→ Raw records:
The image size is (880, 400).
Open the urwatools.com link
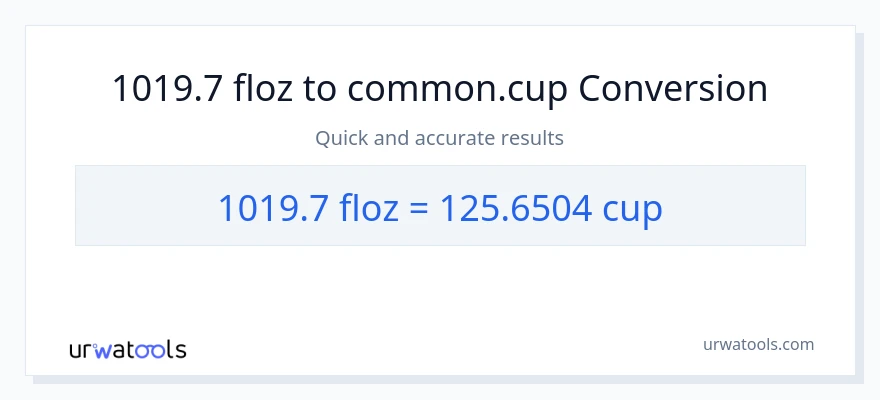tap(757, 344)
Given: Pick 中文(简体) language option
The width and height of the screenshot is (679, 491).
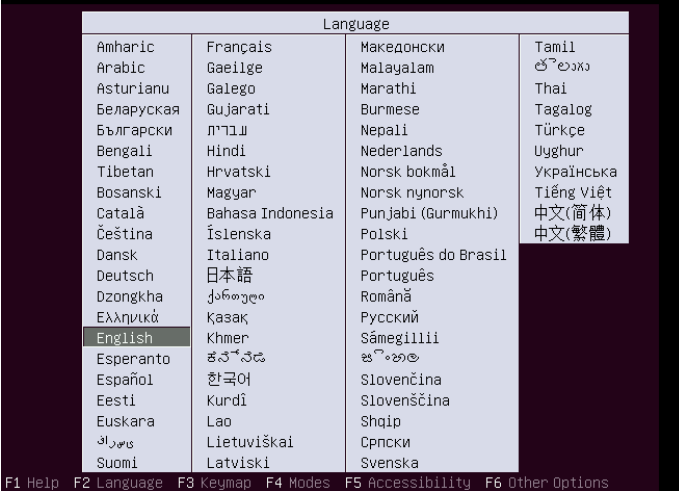Looking at the screenshot, I should click(x=573, y=213).
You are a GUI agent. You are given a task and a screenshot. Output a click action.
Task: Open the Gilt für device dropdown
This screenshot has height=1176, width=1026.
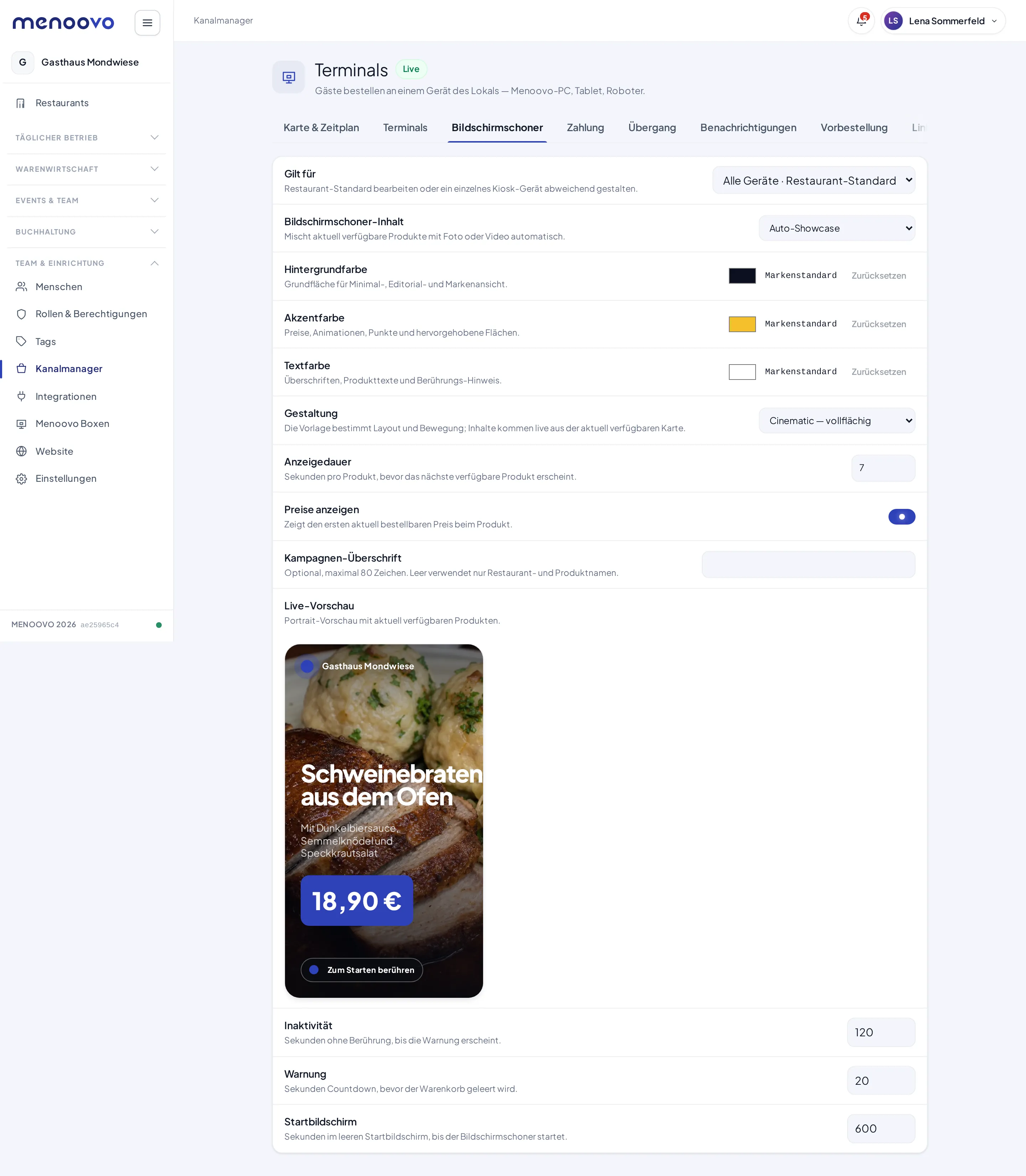(x=814, y=180)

→ What is expected:
Output as a JSON list of strings, one per line with blank lines omitted, the data between the line containing "Given: Pick 中文(简体) language option" and the line containing "Looking at the", inclusive. Leave out the pictures.

→ Solved exercise:
[
  "Given: Pick 中文(简体) language option",
  "The width and height of the screenshot is (679, 491).",
  "Looking at the screenshot, I should click(x=573, y=213)."
]